The schools’ goals were simple: entice students into the Art Institutes with made-up promises, maximize the tuition received through loans and grants, and then churn out worthless diplomas that did little to help those who went through the process. This predictably led to heavy debt loads, chronic unemployment, and eventual defaults.
It’s disappointing that there’s been essentially no civil or criminal accountability for the perpetrators of this scheme. EDMC sold the Art Institutes in 2017 and eventually collapsed; the remaining schools were shut down last year. EDMC paid a $95.5 million assessment to the Justice Department back in 2015, settling four False Claims Act cases brought by whistleblowers. That figure does not come close to what the company earned; Wednesday’s action canceled $6.1 billion of student debt (including past payments) from Art Institute students, all of which went into the pockets of EDMC; the government is liable for the loan balances.
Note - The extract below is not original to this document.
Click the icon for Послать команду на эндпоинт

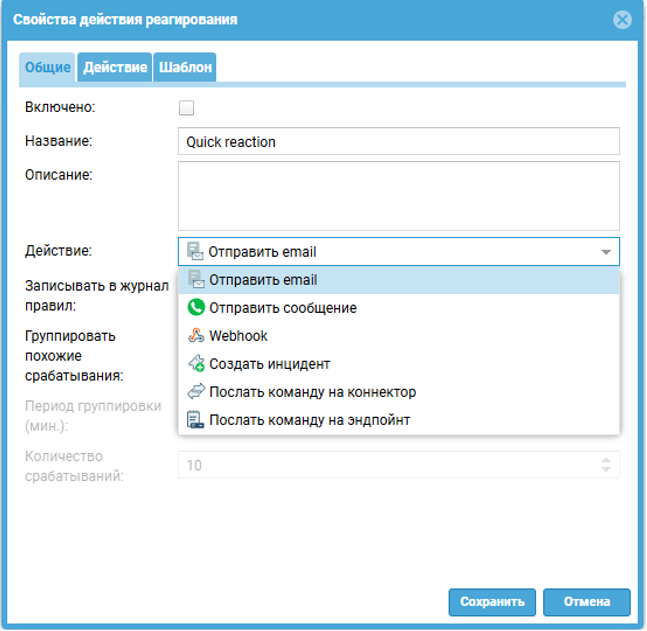pyautogui.click(x=196, y=420)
Despite the 2015 settlement making clear that Art Institute students were subject to “mistreatment, abuse, and exploitation,” it took until this week for the government to finally recognize its obligations and relieve these fraud victims from the burdens of payment. The Debt Collective began organizing Art Institute students a year earlier, and the backlog of cases sat, through the Obama, Trump, and the first three years of the Biden presidencies. Other students the Debt Collective worked with, at Corinthian Colleges and ITT Tech, had already received their debt relief under Biden; the Art Institute students had to wait in line.
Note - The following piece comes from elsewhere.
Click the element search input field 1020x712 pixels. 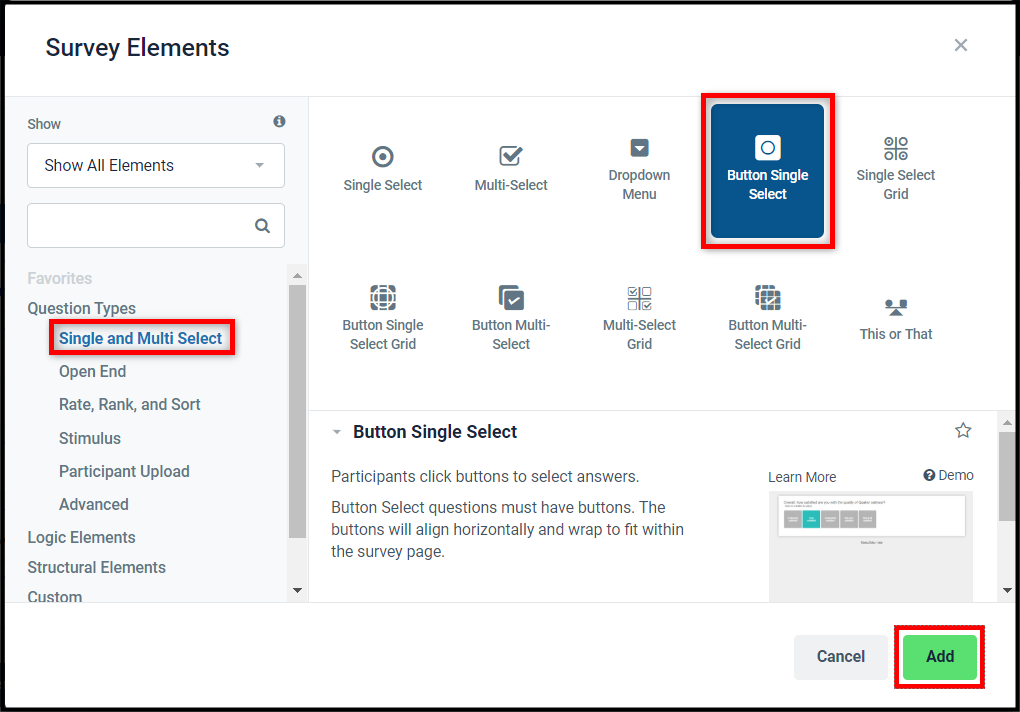pyautogui.click(x=142, y=226)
I’m not diminishing the credit the Biden administration deserves for finally fixing broken student debt programs and helping what is now 4.6 million borrowers, including nearly one million fraud victims. But the agonizing delay in doing the right thing is what I’m interested in here. For more than six months, students wanting the killing to stop in Gaza have spoken out, in rallies, marches, petitions, and now protest encampments. That is one-twentieth the amount of time it took for students subject to a violation of law that ruined their lives to get a small measure of restitution, one which amounts to the government saying, “OK, you don’t have to pay for the crime committed against you.”
Student debt, of course, grew out of the campus protests of the 1960s, and the subsequent concern among conservative interests that free or almost-free college was creating “an educated proletariat” and havens for radicals, which must be stopped by burdening them with higher tuition, requiring loans that they would have to repay. In that sense, the circumstances that led to the defrauding of Art Institute students connects with the encampments at Columbia and UCLA and elsewhere. It’s one reason why this feeling of precarity persists among young people, why they see economic issues as intractable, and maybe why some of them are so passionate about liberation.
Basic civil rights have not been granted on many college campuses for a while, not just in the context of the First Amendment, but in the context of financial rights to liberty and the pursuit of happiness. It’s sad that the state deigns to offer these rights or listen to students’ cries only after the tools of repression and dismissal are exhausted. It would be preferable if that tiny bit of respect came much sooner. But these tactics won’t stop young people from fighting for a better world for everyone, including themselves.